Monday, January 18, 2010

What we're doing now

I missed posting on all the kid's birthdays. I didn't even get a yearly Christmas card/ letter out at all this year. Not that I ever do. I think the number of times I have actually sent out Christmas cards can be counted on one hand in the 13 years we have been married. I intended to write a post about each of my kids at the beginning of the year, and here it is the 3rd week into the new year. The fact is, I am not very good about keeping a record of our lives and the things we are doing. I have been way too busy for my liking with the new job and all but it will get better once I get all of my lesson plans and ideas into a system, and the home life into a system. I work so much better when I have a system in place for each area of my life. Maybe I need a system for keeping track of all my systems. ha ha. Anyhow a little about what we are doing now.

Clarence is working at Megadiamond. He is the programmer for the EDM Department. He likes it okay, but I sense that he misses the accomplishment that he felt after a long day of pouring concrete, and turning it into something beautiful. He has found many other ways to find accomplishment however. For instance, this fall and early winter he chopped around 2-3 cords of wood for us to use in our fireplace. We did not turn on our furnace once until mid December when we ran out of all of that wood. McKay has had a valuable education in hard work through this experience for which I am extremely grateful. He has also started many projects throughout our house. (I am crossing my fingers that someday they will all be finished.) Some projects got put on hold because of the basement flooding right before Christmas. The ceiling has to be replaced. Luckily, we saved the carpet. He went fishing with McKay every spare moment during the summer in his new boat, which he named Joy. Overall, he is doing well.

I am trying to keep all of my balls that I am juggling in the air. Sometimes, I feel like I am dropping all of them, but overall things are going well. I am homeschooling Elena full time, and Alexia part time, while trying to get my education as well. Trying to keep up with McKay at school now and all of his extra things, is harder I think. And now to top it all off, I am working 15 hours a week at Liberty academy. Crazy, but I love it. I am really trying to eat healthy, so I have the energy I need to accomplish these seemingly impossible tasks. I do have to say that Elena and Alexia really homeschool themselves, I just try to create the proper environment. Life is good but challenging, just the way I like it.

Mckay is doing great in school. I am very pleased. When I enrolled him, I was really concerned as he hasn't been in public school for 6 years. He is loving it and has wonderful teachers that are pushing him in a way that I was no longer able to do. He has learned so much and is teaching me a lot. I hope he always maintains this hunger for learning that he has exhibited. He struggles in a few classes, but overall loves it. He is in drum lessons and basketball and learning very quickly in both. He absolutely LOVES basketball. It has become his life. He is the deacons quorum president and has a great leader that really keeps him going in Young Men's and scouting. This has been a difficult year for him, but I marvel at his ability to push through challenges and continue to progress. What a great young man.

I finally found some of Elena's loves and motivations this past year.
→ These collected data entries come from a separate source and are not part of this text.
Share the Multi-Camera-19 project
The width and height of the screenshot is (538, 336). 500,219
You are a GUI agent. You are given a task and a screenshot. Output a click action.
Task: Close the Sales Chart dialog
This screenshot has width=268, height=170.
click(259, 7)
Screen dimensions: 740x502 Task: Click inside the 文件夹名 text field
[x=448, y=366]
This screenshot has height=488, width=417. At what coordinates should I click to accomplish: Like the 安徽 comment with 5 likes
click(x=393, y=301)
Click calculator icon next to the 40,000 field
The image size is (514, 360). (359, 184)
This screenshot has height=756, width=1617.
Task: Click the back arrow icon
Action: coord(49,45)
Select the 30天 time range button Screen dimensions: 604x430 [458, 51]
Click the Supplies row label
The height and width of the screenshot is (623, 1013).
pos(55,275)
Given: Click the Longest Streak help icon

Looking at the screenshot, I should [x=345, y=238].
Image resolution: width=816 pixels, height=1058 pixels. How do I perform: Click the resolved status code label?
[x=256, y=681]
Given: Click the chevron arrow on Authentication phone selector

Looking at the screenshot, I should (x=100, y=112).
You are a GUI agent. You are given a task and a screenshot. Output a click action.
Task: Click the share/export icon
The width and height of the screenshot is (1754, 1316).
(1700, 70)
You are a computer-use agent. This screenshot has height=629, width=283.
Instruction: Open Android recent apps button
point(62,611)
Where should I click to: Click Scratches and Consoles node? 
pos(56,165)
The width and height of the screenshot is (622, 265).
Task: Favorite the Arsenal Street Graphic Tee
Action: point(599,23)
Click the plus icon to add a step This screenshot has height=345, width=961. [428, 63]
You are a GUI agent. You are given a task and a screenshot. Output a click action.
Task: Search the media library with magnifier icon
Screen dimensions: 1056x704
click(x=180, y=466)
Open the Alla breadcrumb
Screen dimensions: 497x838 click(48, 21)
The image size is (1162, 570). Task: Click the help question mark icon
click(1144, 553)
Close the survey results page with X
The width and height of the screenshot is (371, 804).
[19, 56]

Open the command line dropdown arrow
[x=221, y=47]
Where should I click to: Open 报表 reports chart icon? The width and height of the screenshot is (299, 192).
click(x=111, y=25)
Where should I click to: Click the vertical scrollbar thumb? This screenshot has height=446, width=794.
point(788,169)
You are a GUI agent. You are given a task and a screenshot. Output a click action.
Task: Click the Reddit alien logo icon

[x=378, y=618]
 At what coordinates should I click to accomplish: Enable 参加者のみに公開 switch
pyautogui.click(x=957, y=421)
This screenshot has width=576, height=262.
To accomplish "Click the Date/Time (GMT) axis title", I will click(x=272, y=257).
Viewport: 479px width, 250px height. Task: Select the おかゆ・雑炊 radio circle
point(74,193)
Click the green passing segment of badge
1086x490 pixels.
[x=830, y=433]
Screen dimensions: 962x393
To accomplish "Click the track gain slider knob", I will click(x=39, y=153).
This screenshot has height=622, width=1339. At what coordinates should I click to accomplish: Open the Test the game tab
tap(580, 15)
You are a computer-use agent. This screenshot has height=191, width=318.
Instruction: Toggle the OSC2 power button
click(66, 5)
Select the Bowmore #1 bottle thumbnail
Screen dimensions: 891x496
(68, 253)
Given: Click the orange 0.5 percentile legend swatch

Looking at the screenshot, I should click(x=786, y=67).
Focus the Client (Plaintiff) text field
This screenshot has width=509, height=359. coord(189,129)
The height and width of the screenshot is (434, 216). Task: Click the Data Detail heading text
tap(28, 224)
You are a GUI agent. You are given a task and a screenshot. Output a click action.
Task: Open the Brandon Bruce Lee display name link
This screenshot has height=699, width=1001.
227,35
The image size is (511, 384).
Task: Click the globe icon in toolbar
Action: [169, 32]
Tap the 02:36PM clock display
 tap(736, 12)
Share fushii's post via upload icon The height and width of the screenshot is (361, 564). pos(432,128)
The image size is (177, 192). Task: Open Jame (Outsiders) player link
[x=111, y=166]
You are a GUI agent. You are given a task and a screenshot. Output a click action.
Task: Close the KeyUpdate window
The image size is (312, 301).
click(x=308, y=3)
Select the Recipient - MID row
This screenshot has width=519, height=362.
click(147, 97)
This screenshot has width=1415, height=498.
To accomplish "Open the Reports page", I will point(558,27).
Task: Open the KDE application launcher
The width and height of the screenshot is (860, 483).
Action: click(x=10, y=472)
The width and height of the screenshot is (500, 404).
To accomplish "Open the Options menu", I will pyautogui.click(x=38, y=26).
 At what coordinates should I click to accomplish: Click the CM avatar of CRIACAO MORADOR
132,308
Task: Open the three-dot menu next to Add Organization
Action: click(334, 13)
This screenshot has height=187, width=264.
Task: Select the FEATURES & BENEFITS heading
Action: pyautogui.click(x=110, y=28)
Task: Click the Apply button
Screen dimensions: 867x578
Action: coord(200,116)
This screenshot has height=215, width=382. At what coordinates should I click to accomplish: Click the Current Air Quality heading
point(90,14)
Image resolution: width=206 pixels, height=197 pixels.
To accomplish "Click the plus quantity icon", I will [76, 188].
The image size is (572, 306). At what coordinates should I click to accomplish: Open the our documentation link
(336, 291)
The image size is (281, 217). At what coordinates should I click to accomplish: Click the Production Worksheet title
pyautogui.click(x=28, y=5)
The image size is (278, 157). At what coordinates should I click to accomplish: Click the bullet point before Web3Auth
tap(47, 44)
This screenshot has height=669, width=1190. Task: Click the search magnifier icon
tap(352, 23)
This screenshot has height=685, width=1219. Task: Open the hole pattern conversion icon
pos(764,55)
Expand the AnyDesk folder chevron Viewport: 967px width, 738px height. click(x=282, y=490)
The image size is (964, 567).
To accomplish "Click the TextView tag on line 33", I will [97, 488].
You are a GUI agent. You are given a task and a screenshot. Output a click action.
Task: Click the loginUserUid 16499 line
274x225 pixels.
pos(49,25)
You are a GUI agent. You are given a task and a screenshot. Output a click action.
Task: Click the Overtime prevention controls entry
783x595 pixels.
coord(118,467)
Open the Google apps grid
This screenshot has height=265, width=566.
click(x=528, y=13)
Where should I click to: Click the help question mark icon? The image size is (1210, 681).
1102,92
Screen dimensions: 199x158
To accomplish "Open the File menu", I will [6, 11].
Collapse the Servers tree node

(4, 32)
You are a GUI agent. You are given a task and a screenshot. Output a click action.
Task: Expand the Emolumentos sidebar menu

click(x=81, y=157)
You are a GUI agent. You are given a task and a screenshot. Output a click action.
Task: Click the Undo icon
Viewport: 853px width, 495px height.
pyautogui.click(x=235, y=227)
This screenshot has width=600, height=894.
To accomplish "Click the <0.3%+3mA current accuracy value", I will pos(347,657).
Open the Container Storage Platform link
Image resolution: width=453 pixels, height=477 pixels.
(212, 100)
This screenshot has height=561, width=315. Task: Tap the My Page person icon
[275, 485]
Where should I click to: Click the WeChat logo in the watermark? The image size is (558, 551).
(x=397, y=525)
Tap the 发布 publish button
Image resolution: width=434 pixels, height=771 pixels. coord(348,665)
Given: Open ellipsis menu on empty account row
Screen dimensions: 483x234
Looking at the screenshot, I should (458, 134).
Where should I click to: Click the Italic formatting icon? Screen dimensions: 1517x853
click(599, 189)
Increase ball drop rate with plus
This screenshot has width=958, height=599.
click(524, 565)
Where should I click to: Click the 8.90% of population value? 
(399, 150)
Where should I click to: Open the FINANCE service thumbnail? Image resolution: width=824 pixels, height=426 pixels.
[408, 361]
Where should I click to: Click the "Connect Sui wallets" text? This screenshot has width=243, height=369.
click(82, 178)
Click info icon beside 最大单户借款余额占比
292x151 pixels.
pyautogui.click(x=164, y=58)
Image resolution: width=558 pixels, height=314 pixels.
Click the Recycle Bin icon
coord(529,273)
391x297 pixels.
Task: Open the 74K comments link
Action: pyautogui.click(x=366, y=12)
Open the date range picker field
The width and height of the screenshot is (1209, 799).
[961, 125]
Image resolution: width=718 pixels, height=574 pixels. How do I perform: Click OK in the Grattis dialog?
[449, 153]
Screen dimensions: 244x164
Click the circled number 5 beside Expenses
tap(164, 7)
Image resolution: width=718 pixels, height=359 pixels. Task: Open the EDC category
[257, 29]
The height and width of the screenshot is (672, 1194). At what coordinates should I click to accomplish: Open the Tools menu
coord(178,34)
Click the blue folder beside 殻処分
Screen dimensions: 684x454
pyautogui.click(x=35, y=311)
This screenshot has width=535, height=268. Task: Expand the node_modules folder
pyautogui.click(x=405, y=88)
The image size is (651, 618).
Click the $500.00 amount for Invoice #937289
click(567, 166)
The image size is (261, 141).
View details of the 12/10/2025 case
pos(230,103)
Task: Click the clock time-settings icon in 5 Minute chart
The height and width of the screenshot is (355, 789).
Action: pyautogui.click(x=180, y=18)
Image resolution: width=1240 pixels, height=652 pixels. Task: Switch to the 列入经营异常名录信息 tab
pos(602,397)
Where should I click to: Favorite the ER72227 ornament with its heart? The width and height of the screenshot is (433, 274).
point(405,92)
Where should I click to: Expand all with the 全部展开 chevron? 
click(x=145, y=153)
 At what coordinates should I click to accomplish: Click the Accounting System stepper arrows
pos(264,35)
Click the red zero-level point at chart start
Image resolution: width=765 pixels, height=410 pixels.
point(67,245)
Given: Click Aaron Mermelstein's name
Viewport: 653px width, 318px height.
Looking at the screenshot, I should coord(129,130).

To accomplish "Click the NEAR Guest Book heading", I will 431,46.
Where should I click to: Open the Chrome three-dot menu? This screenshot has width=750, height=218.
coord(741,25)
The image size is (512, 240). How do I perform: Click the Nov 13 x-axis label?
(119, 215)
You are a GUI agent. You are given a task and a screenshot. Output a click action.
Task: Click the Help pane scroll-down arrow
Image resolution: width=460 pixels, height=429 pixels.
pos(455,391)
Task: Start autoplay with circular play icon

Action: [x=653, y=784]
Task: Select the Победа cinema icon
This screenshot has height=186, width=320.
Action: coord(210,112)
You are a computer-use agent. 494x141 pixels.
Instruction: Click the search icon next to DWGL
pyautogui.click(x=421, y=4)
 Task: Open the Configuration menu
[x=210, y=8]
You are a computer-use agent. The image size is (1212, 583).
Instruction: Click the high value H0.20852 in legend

She was really struggling with writing and anything that requires sitting still for long periods of time. She is a ball of energy. We discovered that she LOVES acting. She was in a small play with Liberty Academy and this year is in Shakespeare and Reader's theater, which I am now teaching by the way. Hilarious I know, but it is so much fun. As a result of these inspirations, she has written 2 plays complete with props, cast, stage direction, etc. and made up many songs and poems. She is truly in love with theater. I love Elena. She keeps things FUN and light in our family. She has also become quite the little homemaker thanks to Princess Academy and the Hope Chest Journey. She has hand sewed several little things, learned to embroider, and is currently working on crocheting a hat and making a bag for her babysitting kit. She is also a fantastic babysitter for Oliver.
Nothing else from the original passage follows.